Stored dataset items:
☆ ☆ ☆ ☆ ☆
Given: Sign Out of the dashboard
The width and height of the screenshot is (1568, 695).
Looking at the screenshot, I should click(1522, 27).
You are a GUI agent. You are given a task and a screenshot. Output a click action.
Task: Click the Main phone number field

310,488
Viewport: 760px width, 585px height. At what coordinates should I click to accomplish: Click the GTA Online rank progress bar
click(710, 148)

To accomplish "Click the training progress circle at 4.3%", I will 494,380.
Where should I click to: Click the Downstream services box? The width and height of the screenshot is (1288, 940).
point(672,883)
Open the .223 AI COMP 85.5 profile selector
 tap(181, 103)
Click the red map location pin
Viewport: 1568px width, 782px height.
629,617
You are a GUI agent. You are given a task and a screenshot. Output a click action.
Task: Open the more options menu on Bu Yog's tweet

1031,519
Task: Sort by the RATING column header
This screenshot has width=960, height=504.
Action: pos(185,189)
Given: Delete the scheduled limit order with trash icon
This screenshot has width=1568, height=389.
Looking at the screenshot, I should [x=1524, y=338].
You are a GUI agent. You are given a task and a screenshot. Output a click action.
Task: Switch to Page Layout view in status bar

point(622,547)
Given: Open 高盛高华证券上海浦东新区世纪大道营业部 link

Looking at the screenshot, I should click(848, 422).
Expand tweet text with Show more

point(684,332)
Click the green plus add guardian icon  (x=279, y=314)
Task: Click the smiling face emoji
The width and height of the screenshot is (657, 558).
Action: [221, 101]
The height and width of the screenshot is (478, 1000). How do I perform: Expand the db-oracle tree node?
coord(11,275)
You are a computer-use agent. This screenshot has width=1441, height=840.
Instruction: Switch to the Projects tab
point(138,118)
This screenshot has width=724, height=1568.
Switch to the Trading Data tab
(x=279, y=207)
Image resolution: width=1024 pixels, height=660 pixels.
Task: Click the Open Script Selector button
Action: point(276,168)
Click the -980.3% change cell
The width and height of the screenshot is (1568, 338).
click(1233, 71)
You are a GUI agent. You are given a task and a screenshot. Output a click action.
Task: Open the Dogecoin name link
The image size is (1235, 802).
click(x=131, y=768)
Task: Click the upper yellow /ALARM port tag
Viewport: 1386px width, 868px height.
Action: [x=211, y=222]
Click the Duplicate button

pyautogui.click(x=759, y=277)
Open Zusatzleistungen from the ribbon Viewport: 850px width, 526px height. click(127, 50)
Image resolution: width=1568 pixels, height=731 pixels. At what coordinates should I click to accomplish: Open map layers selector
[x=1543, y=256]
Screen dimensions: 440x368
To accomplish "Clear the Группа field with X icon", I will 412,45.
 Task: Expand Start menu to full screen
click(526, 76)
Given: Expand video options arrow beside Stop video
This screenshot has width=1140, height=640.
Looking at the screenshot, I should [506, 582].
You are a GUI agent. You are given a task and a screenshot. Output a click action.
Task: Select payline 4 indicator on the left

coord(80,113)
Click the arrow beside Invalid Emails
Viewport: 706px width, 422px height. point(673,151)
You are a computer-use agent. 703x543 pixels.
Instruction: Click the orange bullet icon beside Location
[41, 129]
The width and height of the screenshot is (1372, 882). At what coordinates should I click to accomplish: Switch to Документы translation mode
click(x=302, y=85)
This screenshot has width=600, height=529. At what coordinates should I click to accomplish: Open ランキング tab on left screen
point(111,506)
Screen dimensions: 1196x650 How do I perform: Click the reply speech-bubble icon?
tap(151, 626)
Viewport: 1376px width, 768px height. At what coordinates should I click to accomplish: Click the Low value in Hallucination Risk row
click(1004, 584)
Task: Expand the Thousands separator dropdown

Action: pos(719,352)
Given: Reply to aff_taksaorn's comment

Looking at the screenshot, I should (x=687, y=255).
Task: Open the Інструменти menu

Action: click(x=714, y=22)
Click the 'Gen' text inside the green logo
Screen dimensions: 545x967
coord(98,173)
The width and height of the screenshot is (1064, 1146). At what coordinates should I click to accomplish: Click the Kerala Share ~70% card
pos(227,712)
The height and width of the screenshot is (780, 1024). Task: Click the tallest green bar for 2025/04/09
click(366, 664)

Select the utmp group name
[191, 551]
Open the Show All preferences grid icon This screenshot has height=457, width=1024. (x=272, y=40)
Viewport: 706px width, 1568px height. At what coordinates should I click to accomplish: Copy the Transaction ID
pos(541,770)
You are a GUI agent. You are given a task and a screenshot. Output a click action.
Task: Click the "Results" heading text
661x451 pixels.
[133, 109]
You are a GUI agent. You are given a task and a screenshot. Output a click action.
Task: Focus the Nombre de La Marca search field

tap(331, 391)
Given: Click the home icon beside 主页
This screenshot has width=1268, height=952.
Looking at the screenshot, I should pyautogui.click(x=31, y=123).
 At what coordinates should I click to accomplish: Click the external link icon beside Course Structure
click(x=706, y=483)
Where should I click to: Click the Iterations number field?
☆ ☆ ☆ ☆ ☆
WHAT THIS TASK INVOLVES —
Copy out, from the records above, every line that holds the string "computer".

RESPONSE TO THE EXERCISE —
You are a computer-use agent. This screenshot has width=1441, height=840.
You are a computer-use agent. 703x543 pixels.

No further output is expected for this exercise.